==== MATERIAL SUPPLIED
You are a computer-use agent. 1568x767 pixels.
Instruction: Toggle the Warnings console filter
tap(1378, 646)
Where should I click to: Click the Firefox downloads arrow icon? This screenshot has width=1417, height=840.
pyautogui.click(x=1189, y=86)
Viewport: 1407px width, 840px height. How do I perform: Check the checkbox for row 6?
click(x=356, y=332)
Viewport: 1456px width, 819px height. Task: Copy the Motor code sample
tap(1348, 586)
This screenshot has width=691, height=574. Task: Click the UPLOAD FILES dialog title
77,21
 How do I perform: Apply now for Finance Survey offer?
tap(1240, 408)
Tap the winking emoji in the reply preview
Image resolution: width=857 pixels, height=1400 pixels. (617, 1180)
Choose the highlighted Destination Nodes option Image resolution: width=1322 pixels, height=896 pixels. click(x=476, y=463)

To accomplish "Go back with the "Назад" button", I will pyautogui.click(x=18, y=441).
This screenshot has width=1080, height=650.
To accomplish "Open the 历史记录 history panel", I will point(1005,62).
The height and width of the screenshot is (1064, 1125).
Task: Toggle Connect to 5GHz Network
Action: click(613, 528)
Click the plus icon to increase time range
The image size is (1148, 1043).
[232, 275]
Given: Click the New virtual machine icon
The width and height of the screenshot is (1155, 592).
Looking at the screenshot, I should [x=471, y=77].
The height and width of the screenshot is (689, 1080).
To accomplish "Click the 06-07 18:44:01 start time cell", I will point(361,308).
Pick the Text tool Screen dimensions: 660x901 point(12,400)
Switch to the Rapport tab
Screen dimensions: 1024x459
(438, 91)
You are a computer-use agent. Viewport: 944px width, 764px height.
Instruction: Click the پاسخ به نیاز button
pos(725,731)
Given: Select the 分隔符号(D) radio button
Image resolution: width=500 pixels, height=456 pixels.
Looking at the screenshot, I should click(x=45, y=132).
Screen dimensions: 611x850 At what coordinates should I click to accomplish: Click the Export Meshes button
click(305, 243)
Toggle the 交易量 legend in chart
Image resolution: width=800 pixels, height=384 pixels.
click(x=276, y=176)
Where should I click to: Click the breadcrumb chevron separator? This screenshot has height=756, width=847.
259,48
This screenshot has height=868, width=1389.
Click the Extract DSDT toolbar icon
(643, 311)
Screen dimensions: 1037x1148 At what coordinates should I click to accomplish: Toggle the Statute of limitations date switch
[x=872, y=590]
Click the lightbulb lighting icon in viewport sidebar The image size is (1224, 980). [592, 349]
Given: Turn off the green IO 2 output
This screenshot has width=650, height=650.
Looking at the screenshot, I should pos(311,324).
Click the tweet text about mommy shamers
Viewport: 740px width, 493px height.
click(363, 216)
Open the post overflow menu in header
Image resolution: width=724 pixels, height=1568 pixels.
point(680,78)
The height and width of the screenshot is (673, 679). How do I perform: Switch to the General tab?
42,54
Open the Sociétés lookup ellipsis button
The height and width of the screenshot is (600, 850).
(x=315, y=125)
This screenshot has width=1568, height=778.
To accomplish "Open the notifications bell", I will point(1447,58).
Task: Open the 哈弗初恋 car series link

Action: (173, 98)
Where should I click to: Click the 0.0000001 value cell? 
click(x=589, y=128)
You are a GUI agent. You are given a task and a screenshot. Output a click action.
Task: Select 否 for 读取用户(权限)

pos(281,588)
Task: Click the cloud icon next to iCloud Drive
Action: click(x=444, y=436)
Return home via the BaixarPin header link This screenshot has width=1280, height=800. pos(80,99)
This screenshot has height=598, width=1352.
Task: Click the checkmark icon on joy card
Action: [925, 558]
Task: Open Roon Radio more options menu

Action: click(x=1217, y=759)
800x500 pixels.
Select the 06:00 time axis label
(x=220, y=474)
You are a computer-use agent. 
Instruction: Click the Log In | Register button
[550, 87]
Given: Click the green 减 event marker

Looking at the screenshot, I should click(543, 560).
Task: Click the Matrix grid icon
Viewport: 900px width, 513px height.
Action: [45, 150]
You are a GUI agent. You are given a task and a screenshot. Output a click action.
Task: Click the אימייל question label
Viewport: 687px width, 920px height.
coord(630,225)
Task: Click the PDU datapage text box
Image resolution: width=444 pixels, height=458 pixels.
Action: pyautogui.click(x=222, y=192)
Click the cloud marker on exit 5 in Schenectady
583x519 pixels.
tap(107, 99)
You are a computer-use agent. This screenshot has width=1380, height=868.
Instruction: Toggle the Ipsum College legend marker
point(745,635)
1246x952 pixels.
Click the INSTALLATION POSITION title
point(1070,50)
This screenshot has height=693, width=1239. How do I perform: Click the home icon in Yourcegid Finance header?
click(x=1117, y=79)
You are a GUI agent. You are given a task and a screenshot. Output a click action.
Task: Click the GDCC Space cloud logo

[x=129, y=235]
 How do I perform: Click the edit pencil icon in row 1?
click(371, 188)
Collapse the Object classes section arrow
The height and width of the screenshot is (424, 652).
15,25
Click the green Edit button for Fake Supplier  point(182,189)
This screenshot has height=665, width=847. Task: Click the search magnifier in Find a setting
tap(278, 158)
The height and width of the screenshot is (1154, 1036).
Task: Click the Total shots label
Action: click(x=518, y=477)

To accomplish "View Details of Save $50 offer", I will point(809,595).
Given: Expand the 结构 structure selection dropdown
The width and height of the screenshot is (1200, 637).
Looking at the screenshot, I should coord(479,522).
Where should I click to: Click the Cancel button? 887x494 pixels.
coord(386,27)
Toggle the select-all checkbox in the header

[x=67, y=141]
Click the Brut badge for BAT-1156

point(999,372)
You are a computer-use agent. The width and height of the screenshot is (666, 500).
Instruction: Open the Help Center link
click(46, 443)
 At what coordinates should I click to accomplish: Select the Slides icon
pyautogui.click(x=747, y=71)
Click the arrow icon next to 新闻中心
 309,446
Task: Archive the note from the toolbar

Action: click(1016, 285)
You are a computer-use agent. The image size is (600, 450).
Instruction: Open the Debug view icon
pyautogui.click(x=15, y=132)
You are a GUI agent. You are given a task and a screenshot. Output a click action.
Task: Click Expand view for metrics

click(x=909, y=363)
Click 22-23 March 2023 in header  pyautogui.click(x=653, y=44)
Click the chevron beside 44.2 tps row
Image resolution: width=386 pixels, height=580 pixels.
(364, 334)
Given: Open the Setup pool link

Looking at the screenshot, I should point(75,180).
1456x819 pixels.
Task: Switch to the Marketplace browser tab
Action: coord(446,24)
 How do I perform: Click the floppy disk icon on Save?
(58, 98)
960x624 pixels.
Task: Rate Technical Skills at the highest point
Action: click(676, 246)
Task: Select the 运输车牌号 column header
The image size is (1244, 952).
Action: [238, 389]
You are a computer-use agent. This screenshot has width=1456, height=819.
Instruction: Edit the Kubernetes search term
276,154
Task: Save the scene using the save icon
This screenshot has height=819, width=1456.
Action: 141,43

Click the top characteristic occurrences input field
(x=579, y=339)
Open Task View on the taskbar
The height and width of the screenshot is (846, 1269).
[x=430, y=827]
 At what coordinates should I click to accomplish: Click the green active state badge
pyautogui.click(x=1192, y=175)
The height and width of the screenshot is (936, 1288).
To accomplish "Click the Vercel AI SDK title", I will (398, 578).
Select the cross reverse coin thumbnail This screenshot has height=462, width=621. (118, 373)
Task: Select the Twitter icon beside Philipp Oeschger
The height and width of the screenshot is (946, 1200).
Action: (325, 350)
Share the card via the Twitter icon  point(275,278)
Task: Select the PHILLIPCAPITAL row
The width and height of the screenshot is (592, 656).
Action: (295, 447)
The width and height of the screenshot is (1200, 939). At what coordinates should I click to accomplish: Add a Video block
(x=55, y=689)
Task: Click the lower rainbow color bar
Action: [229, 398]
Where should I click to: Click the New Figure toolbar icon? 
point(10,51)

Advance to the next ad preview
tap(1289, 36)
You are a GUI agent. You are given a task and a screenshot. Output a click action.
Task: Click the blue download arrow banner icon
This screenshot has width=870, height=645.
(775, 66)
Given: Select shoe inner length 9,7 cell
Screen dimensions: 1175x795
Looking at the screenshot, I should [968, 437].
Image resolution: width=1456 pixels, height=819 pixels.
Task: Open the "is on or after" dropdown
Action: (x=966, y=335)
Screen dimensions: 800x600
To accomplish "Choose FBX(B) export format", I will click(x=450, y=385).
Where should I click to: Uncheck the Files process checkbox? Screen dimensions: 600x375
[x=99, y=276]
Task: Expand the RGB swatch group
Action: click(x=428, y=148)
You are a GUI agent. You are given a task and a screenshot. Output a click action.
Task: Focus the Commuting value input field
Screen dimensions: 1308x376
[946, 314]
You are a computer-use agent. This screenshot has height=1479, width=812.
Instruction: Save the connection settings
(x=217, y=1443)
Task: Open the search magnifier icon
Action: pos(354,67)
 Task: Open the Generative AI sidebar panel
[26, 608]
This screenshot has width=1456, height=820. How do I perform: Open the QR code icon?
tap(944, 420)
========
- TASK -
Revise the data from the line that contains "Given: Click the green 减 event marker" through the line that contains "coord(630,225)", replacing "Matrix grid icon" with "Matrix layout icon" and leaving everything else unchanged. Reproduce only those lines.

- ANSWER IN FULL -
Given: Click the green 减 event marker

Looking at the screenshot, I should click(543, 560).
Task: Click the Matrix layout icon
Viewport: 900px width, 513px height.
Action: [45, 150]
You are a GUI agent. You are given a task and a screenshot. Output a click action.
Task: Click the אימייל question label
Viewport: 687px width, 920px height.
coord(630,225)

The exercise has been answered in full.